The peculiar thing is that the Western ‘culture wars’ between progressives and conservatives are really in-house debates in a post-Christendom context about Christian ideas. That is precisely why many Christians don’t map neatly onto the conservative versus progressive political dichotomy! Whether we are debating environmental care, a colonial legacy, women’s autonomy over their own bodies, police brutality against people of colour, or rights for sexual minorities, these are concerns that emerge from a specifically Christian world view.

- Page 142

Personal Thoughts

How this book changed my perspective

Many of my thoughts about this subject have been formed by the teachings of Josh Butler, Jim Mullins, and others at Redemption Tempe Church. I appreciated the way N.T. Wright outlined the history of Christian engagement in politics and many of the things I noted above were learnings I had about church history. That being said, I didn’t feel like this book changed my worldview significantly because of the solid foundation of teaching I’ve been subject to.

Practical applications

  • Love your neighbor.
  • Engage in the political sphere in a way that is working to build for the kingdom, not build the kingdom.

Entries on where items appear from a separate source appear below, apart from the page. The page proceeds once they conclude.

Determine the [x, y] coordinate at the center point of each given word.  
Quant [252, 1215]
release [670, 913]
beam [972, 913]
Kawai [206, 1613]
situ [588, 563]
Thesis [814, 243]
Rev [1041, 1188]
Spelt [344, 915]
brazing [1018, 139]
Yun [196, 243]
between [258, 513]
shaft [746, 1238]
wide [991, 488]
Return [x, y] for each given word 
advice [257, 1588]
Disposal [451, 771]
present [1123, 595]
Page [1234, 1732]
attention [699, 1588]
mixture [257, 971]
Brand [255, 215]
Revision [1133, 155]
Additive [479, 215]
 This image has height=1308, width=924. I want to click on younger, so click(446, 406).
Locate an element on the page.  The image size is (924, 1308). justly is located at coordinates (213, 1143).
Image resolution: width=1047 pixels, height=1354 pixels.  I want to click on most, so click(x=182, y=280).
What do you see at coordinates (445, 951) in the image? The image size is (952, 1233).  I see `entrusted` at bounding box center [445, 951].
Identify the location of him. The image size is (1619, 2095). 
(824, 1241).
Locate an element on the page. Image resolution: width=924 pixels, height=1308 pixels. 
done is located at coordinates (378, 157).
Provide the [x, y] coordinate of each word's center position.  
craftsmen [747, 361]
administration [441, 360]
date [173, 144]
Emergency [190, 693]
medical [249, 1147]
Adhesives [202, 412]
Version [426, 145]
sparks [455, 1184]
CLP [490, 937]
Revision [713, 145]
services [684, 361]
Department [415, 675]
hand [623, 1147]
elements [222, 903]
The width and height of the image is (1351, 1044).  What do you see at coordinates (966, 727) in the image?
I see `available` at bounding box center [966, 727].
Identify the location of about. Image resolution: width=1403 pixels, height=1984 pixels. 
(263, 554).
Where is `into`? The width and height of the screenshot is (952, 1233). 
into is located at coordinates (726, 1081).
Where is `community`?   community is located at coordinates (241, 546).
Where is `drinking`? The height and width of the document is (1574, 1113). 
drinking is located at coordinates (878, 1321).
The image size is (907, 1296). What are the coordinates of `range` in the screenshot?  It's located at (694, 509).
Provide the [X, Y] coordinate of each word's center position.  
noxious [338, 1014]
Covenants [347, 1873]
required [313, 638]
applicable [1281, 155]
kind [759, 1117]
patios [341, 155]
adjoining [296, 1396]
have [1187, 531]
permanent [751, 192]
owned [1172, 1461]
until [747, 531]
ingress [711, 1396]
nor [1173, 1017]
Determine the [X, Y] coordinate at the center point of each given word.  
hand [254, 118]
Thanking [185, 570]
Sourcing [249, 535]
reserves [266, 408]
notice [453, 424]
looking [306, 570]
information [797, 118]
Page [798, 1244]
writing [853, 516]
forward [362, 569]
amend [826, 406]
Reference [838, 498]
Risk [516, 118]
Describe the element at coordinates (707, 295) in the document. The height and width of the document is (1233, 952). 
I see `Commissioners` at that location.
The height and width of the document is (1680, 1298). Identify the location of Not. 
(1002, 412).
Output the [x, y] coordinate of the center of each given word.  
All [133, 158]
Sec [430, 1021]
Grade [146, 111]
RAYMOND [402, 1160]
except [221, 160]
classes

Questions for further exploration

  • What are some concrete examples of “building for the kingdom” in today’s political climate?
  • How might the Church’s approach to political power change if it fully embraced Wright’s distinction between “building for the kingdom” and “building the kingdom”?

Connections

  1. The Party Crasher by Josh Butler
    • A more practical and contemporary look at Christian engagement in the political sphere.